Astrolabio

Antonio González Vázquez

Garantizar la seguridad física y patrimonial de la población es algo que va más allá de la retórica. La encomienda constitucional tiene la connotación de obligatoriedad para las autoridades de los tres niveles de gobierno.

Proporcionar tranquilidad y seguridad a la sociedad en su conjunto, es por tanto, una de las tareas más delicadas; no es conveniente simplificarla en el terreno de la oratoria.

La inseguridad es un fenómeno multifactorial que no tiene solución solamente en el fortalecimiento de las corporaciones policíacas: combatir a los grupos criminales de manera letal y descarnada no ha traído más que miles de muertes.

Desde hace tres años, el presidente Andrés Manuel López Obrador modificó la estrategia de guerra emprendida por Felipe Calderón Hinojosa y continuada por Enrique Peña Nieto.

Su noción de que es necesario combatir a la delincuencia obligaba a atender problemas ancestrales como la pobreza, la desigualdad, la falta de oportunidades vino acompañada de la creación de la Guardia Nacional.

Pero la estrategia de “abrazos sí, balazos no”, tampoco ha funcionado y la nación continúa hundida en la atrocidad y la zozobra que de ello deriva.

En San Luis Potosí se vive con miedo. Según el Instituto Nacional de Estadística y Geografía (Inegi), ocho de cada diez potosinos percibe que el lugar donde vive es inseguro.

Desde el gobierno del panista Marcelo de los Santos Fraga, la entidad entró en una espiral delictiva y de violencia que no ha hecho otra cosa sino crecer.

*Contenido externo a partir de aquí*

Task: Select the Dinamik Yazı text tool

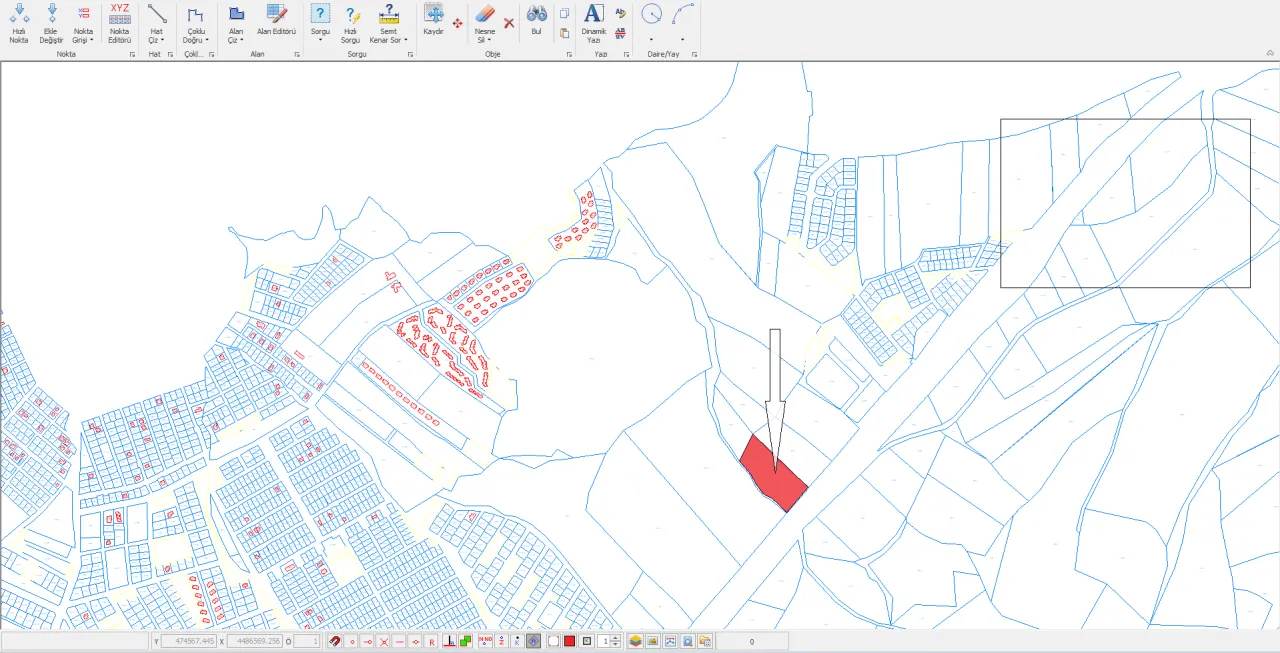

Las administraciones de Fernando Toranzo Fernández y Juan Manuel Carreras López fueron superadas por la realidad criminal.

Se ajustaron a estrategias federales que no funcionaban y las implementadas desde lo local fueron notoriamente insuficientes. Fueron superados ampliamente por organizaciones que se apropiaron de la plaza.

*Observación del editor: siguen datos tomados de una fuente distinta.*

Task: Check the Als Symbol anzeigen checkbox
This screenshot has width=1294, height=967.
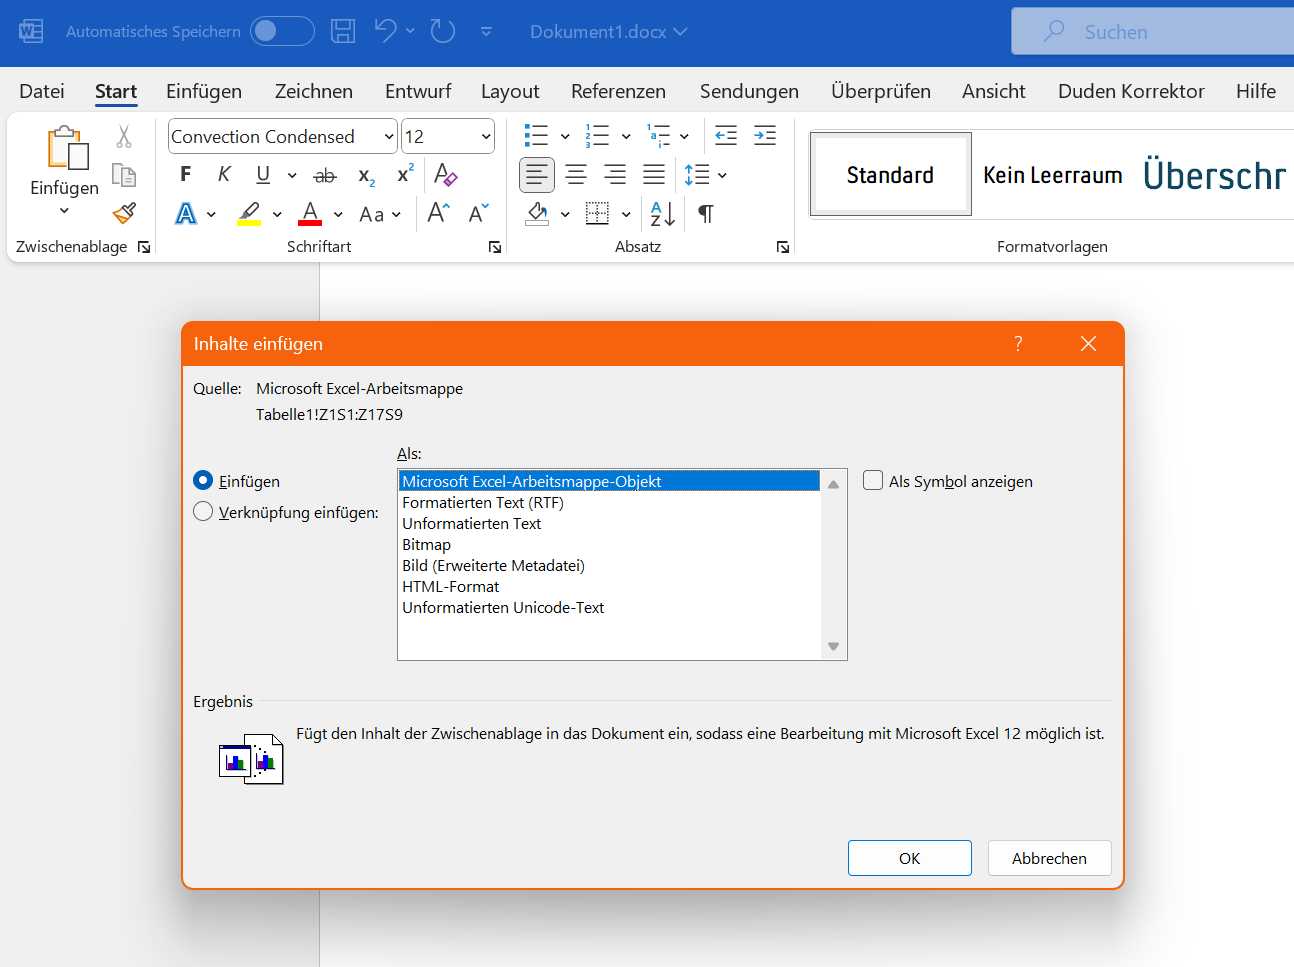Action: click(x=872, y=480)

En ese período, la única solución, era solicitar ayuda al Gobierno Federal, de modo que en los momentos álgidos, arribaban policías federales y militares para hacer presencia y luego se iban.

En la actualidad, hay presencia permanente de la Guardia Nacional, hay más elementos y comandancias, pero eso no ha significado gran cosa: la incidencia delictiva es sostenida y la gente aún vive con miedo.

Los delitos de alto impacto como el secuestro, la extorsión y el homicidio relacionado con la delincuencia organizada, así como otros crímenes del fuero común se cometen con asiduidad.

De enero a septiembre, el promedio mensual de apertura de carpetas de investigación supera las 30 mil. La sociedad está a merced de la delincuencia, mientras que las autoridades reaccionan lentamente.

El gobernador José Ricardo Gallardo Cardona se comprometió al arranque de su gestión a que se reestablecerán la paz y la tranquilidad.

Eso mismo ofrecieron sus antecesores y fracasaron.

Los acontecimientos más recientes nos muestran que hacer realidad esa promesa resultará muy complicado.

En las primeras dos semanas de la nueva administración suman 16 homicidios, algunos de ellos, delitos agravados con el de secuestro o privación forzada de la libertad de personas. En tres casos, las víctimas eran policías.

Vivimos un presente sangriento que obliga al gobierno a presentar lo más pronto posible su estrategia de combate al delito. Se han anunciado algunos elementos de esa estrategia, pero es necesario presentarla de manera integral con objetivos y metas claras y viables.

Más patrullas, más agentes en las calles, elementos mejor capacitados, mejora en la coordinación con las instancias federales y municipales, la Guardia Civil y un equipo táctico de inteligencia.

Está bien, pero ¿cuál es el plan?

El Gobierno Federal informa con puntualidad sobre la inseguridad, hay reportes diarios de homicidios dolosos y robo de vehículos. Mes a mes se difunden datos estadísticos que hacen posible conocer la dimensión del problema.

Eso está bien y sería correcto que se haga un esfuerzo similar en San Luis Potosí, municipio por municipio.

Pero ¿cuál es el plan de acción una vez que se tiene la información?

Solo aquello que se mide puede ser evaluable y luego de ello, es posible afinar estrategias en cuanto a lo que no da resultados.

El gobernador reitera su compromiso de que se reestablecerán la paz y la tranquilidad, eso es lo que de inicio la gente desea escuchar, pero inmediatamente después su anhelo es que las palabras se concreten en hechos.

Y hechos es con lo que tendrá que hablar el gobierno estatal, al igual que los presidentes municipales.

No todo es responsabilidad y obligación de la Federación.

Aún es posible recordar al ex gobernador Marcelo de los Santos, quien tras alguna atrocidad ocurrida, simplemente decía “eso es de competencia federal”.